Fox News says network co-president Bill Shine has resigned and Suzanne Scott, the network’s top female executive, is among two execs promoted as part of a management overhaul following allegations of sexual and racial harassment involving some of the conservative news network’s most well-known personalities and senior staff.
Shine took over as co-president along with Jack Abernethy in August 2016, a month after Roger Ailes stepped down as CEO in the wake of accusations of sexual harassment and discrimination.
The departure of Shine, who had been at Fox News since its start, comes just less than two weeks after the dismissal of popular host Bill O’Reilly after an internal investigation into charges of sexual harassment against O’Reilly.
Shine had been mentioned in several lawsuits filed against Fox News for allowing a workplace culture in which sexual harassment and racial discrimination developed.
The move may help quiet criticism that Fox was doing too little to clean up its ranks after Ailes’ departure, despite a pledge from Lachlan and James Murdoch, Rupert Murdoch’s sons who run 21st Century Fox, to “maintaining a work environment based on trust and respect.” But it also risks alienating some of its star performers.

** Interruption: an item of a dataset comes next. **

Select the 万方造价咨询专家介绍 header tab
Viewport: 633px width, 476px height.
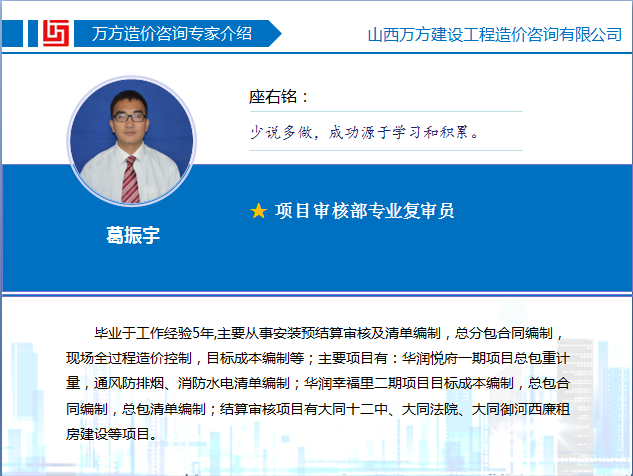[x=170, y=33]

Fox News host Sean Hannity took to Twitter last week in support of Shine after reports began to hint of his potential ouster.
“Somebody HIGH UP AND INSIDE FNC is trying to get an innocent person fired,” he tweeted.

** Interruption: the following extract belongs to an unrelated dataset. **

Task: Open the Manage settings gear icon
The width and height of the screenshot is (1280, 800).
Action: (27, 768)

Fox is promoting two executives as Fox News presidents. Scott, who joined Fox News in 1996 and had been executive vice president, is now the president of programming for Fox News Channel.
Jay Wallace, who also joined in 1996, and was formerly the executive vice president of news, is now president of news for Fox News Channel. They join Abernethy, who remains co-president of Fox News and CEO of Fox Television Stations.
“Suzanne and Jay are recognised industry leaders,” Rupert Murdoch, Chairman of 21st Century Fox, said in a statement.
“They have both played a large part in assembling the deepest bench of talented broadcasters and journalists. They will lead Fox News to an even more successful future.”
About Shine, Murdoch said in a statement to employees: “Sadly, Bill Shine resigned today. I know Bill was respected and liked by everybody at Fox News.
“We will all miss him. … Fox News continues to break both viewing and revenue records, for which I thank you all. I am sure we can do even better.”
Last week, Murdoch went to lunch with Shine and Abernathy in Manhattan, an obvious show of support from the chairman. But later in the week, reports emerged that Murdoch was looking for a female executive to help run Fox News.
Fox has been under fire as charges of misconduct with the organisation mounted against Ailes. And the New York Times reported in April that Fox and O’Reilly had paid $13 million over the years to settle sexual harassment accusations from several women.
Subsequently, dozens of advertisers left The O’Reilly Factor, which he hosted for 21 years.
Shine had been listed as a defendant, along with Ailes and other Fox executives, in more than one suit filed against the company.
In one filed by former Fox News host Andrea Tantaros, she alleged the news network “operates like a sex-fuelled, Playboy Mansion-like cult, steeped in intimidation, indecency, and misogyny.”
Other suits have mentioned Shine as allowing a workplace environment that fostered sexual harassment and racial discrimination.
Beyond the legal issues, Fox wants to keep advertisers and viewers on its top-rated network. But it also wants to quell turmoil and improve the prospects for its acquisition of British cable giant Sky.
The company said it would pay $14.6 billion in December 2016 to buy the 61% of Sky, which delivers pay-TV and broadband service to 22 million customers across the U.K. and Europe, including Austria, Germany and Italy.